2019 FM Modeling Workshop Student Presentations
University of Minnesota
Friday, March 29, 2019 - 5:30pm to 6:30pm
Vincent Hall 16

Two Teams of MFM students from the 2019 MFM Modeling Workshop will present their work to the Seminar. Each group will take a half hour to cover their topics, including Q & A

Machine Learning in Equity Classification: This MFM modeling workshop team worked with various machine learning classification models with the goal of classifying equities via well-known quantitative factors such as Value and Momentum. The classification was supervised, utilizing a novel ETF dataset which was supplemented extensively. The team worked in Python, especially the Scikit Learn module.
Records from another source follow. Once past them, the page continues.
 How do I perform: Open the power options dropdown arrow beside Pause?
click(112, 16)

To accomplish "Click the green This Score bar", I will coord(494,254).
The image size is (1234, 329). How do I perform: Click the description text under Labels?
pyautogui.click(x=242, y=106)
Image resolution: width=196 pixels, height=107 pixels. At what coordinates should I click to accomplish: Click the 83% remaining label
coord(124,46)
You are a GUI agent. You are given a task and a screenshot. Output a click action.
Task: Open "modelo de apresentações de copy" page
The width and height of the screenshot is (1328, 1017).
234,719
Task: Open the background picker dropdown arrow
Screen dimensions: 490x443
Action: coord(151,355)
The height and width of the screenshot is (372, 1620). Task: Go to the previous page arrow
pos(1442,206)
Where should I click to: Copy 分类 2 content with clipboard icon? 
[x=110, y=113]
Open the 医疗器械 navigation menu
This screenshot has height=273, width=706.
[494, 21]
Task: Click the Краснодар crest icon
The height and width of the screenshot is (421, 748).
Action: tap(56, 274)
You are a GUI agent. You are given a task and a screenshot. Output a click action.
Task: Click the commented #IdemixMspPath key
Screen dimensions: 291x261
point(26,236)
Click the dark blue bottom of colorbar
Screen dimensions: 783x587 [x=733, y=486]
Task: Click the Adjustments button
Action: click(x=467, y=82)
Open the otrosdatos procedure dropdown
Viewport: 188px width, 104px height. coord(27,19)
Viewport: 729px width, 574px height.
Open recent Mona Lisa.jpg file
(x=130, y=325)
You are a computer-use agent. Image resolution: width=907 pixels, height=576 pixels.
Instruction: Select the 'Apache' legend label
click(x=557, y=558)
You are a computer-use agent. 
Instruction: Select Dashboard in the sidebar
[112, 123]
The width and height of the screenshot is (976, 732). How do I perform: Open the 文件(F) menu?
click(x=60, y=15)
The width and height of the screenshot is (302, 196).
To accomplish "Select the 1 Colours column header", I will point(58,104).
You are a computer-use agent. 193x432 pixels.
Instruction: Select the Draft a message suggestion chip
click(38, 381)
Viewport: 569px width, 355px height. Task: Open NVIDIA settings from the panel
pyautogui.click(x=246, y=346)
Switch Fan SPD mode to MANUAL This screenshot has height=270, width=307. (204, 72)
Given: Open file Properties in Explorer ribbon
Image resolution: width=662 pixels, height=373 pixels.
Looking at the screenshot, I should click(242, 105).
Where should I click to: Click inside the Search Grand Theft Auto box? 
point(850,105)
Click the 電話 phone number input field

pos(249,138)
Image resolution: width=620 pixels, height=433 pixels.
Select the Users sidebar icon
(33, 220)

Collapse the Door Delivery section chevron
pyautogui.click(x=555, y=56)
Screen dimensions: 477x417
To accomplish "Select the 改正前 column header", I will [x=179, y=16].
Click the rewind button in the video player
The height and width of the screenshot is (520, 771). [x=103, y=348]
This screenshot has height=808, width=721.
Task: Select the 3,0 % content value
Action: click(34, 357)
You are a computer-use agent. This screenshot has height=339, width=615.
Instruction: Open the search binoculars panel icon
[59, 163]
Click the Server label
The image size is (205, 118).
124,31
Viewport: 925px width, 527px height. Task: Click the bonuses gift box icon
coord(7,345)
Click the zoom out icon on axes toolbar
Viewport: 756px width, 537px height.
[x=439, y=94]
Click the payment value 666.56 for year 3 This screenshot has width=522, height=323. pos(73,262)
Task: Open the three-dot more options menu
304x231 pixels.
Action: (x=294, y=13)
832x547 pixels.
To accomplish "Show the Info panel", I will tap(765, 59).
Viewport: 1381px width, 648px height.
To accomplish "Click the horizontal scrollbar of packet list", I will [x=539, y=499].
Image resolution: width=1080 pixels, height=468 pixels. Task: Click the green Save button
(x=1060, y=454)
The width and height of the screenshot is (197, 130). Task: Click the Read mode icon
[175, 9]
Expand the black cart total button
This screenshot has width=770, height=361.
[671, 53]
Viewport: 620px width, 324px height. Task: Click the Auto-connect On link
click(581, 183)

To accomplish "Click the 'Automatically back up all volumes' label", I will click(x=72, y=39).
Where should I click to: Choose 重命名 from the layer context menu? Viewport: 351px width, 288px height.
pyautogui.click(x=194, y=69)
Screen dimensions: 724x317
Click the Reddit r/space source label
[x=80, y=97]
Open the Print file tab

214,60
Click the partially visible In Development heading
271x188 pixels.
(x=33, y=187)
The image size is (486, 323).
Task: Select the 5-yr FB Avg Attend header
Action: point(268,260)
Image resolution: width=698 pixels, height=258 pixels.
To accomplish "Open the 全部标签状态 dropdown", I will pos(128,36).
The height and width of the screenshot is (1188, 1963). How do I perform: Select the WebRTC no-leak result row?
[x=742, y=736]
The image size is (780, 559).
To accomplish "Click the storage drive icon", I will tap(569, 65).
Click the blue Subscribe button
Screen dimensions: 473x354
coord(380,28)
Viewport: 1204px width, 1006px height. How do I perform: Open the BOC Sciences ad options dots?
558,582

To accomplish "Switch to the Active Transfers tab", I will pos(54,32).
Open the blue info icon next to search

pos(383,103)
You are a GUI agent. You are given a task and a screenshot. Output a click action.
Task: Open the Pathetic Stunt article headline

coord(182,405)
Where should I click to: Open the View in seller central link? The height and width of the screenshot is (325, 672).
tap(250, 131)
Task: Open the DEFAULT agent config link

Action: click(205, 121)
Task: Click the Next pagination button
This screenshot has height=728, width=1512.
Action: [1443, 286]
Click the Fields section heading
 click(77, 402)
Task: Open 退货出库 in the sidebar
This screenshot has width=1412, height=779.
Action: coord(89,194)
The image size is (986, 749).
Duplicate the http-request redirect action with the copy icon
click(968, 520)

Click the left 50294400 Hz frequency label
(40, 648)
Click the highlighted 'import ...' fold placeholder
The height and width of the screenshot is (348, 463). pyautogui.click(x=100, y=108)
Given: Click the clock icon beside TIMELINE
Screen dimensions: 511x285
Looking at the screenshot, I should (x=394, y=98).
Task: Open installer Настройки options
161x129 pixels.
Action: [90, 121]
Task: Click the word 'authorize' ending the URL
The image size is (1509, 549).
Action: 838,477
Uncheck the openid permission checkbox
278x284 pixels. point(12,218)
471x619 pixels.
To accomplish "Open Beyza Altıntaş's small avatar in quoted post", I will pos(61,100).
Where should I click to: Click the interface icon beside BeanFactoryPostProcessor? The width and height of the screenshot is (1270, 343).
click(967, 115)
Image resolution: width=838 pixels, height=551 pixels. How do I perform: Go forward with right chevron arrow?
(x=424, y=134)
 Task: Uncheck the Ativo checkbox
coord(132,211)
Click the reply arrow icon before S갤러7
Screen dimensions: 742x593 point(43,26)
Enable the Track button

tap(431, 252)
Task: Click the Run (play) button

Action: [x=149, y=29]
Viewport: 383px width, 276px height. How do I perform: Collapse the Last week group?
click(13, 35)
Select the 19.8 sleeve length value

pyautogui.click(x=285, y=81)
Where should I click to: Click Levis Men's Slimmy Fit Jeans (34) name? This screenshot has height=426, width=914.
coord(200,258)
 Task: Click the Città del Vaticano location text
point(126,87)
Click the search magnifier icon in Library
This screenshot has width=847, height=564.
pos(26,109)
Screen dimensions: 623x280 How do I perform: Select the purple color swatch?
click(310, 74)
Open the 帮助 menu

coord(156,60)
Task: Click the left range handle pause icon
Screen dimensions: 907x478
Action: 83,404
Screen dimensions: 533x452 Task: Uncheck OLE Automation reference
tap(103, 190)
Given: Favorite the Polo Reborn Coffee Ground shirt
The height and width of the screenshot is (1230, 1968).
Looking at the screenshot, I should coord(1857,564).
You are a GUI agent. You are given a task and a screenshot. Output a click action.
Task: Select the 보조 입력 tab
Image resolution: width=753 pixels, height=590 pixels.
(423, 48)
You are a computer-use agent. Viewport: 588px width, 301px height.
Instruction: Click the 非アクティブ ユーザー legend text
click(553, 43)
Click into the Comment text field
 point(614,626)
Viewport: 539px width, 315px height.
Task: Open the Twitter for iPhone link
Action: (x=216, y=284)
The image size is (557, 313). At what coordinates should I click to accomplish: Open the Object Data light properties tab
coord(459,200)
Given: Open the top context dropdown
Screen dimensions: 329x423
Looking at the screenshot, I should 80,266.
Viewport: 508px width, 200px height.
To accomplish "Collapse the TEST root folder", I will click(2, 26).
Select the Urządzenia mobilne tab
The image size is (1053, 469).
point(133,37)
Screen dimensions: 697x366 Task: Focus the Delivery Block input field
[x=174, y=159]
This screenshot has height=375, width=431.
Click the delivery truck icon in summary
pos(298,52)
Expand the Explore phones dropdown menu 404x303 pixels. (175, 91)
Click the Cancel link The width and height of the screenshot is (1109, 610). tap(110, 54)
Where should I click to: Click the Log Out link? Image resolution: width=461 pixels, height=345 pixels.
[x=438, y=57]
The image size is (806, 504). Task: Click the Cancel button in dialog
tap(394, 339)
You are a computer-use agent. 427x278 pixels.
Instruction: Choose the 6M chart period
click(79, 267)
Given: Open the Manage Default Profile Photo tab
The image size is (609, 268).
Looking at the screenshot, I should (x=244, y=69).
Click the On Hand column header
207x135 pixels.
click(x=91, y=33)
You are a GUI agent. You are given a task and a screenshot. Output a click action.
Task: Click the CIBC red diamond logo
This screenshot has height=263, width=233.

They will present their project to seminar attendees

Smart Beta Investing in Commodities: Ever since the first stocks and bonds were issued by the Dutch East India Company (VOC), investors have tried to understand what drives returns. Smart Beta strategies have gained popularity lately by offering the potential for better-than-market returns with better-defined risks, especially after the recognition in 2008 that multi-asset classes can experience severe losses at the same time despite their apparent intrinsic differences. Smart beta strategies can take many different forms, with a variety of objectives. They can simply aim at reducing risks (the “risk-based approach”) or enhancing return through exposure to systematic factors (the “factor-based” approach). In commodities investing, alternative index movement was born from frustration with the inherent biases of conventional indices. For example, negative commodity “roll yields” can erode returns by as much as 50%. This team explored the opportunities of constructing a commodity investment portfolio that uses different smart beta approaches to seek enhancing returns and risk reduction. Factors like curve, value, and momentum were examined in the back-test.